Re: [PATCH RESEND] binder: handle PID namespace conversion for freeze operation

public inbox for linux-kernel@vger.kernel.org
 help / color / mirror / Atom feed

From: Alice Ryhl <aliceryhl@google.com>
To: Greg KH <gregkh@linuxfoundation.org>
Cc: jongan.kim@lge.com, arve@android.com, brauner@kernel.org,
	 cmllamas@google.com, ht.hong@lge.com, jungsu.hwang@lge.com,
	 kernel-team@android.com, linux-kernel@vger.kernel.org,
	sanghun.lee@lge.com,  seulgi.lee@lge.com, sunghoon.kim@lge.com,
	tkjos@android.com
Subject: Re: [PATCH RESEND] binder: handle PID namespace conversion for freeze operation
Date: Fri, 9 Jan 2026 08:39:18 +0000	[thread overview]
Message-ID: <aWC-tgBQD9Lwn3Lu@google.com> (raw)
In-Reply-To: <2026010941-carwash-disabled-c713@gregkh>

On Fri, Jan 09, 2026 at 08:50:01AM +0100, Greg KH wrote:
> On Fri, Jan 09, 2026 at 01:44:22PM +0900, jongan.kim@lge.com wrote:
> > From: Greg KH <gregkh@linuxfoundation.org>
> > 
> > > On Thu, Jan 08, 2026 at 10:10:11AM +0900, jongan.kim@lge.com wrote:
> > > > From: "JongAn Kim" <jongan.kim@lge.com>
> > > > For example, if a container with PID namespace has a process with
> > > > PID 100 (which maps to PID 5000 in init namespace), attempting to
> > > > freeze PID 100 from the container could incorrectly match a different
> > > > process with PID 100 in the init namespace.
> > > > 
> > > > This patch fixes the issue by:
> > > > 1. Converting the caller's PID from their namespace to init namespace
> > > > 2. Matching against binder_proc->pid (which stores init namespace TGID)
> > > > 3. Returning -EINVAL for invalid PIDs and -ESRCH for not-found processes
> > >
> > > Are you sure this is the only place pid namespaces come into play in
> > > binder?  If this is going to be supported, I think all uses of pids need
> > > to handle namespaces.
> > > 
> > > or am I confused as to what is broken here?
> > >
> > > thanks,
> > >
> > > greg k-h
> > 
> > As far as we've confirmed, only the binder’s freeze ioctl operation receives
> > and processes a pid from user space. (other binder operation except freeze
> > handles pid as global pid in kernel space.)
> 
> Are you sure?  Those pids come from userspace, how can they be "global"?

I guess the BINDER_FREEZE/BINDER_GET_FROZEN_INFO ioctls are the only
that takes a pid as *input*. All other pid uses in Binder are outputs.

> > Since binder_open() registers the pid to binder_procs based on the global pid
> > of the init namespace, the freeze operation does not function correctly when 
> > executed within a separate namespace.

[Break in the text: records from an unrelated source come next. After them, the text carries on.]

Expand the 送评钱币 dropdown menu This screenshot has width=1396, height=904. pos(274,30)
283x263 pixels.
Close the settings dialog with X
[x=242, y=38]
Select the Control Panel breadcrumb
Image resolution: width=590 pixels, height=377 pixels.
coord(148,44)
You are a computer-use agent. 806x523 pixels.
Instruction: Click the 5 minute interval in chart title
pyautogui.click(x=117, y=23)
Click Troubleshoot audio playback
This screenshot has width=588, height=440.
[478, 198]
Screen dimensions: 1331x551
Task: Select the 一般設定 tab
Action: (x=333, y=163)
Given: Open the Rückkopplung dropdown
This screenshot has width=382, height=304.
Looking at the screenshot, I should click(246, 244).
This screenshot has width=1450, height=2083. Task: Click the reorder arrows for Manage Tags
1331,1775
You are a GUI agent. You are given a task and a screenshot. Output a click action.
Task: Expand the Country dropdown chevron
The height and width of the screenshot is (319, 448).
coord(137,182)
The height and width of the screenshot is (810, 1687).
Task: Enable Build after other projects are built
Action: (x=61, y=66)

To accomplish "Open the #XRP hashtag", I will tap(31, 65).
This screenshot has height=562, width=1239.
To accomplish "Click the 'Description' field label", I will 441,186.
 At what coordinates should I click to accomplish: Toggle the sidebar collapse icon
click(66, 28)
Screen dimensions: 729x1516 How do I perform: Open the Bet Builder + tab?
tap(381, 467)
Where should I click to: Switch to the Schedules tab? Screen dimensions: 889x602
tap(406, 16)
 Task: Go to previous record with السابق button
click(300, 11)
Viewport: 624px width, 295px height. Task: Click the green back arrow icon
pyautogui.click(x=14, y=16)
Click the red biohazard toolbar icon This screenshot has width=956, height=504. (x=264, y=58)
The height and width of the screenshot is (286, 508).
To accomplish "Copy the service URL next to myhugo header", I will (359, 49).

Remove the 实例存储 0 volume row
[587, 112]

Moreover, in cases where duplicate pid 
> > exist, there is a potential risk of freezing an unintended process in the init
> > namespace.
> 
> So you are relying on the registration in the global namespace, but what
> about the others?  I see a lot of "raw" pids happening in the binder
> code, it's odd that this would only be an issue in that one ioctl.
> 
> And, I hate to ask, what about the rust version of binder in the tree
> now?  What does that do?  :)

Both drivers handle the BINDER_FREEZE ioctl in the same way. The freeze
operation takes a target pid to freeze as input, and loops through all
open Binder fds/binder_procs and picks out any procs for which the
target pid is equal to `task->group_leader->pid`, with `task` being the
task that originally opened said fd. Then those fds/binder_procs are
marked frozen meaning that new incoming transactions are rejected.

Alice

next prev parent reply	other threads:[~2026-01-09  8:39 UTC|newest]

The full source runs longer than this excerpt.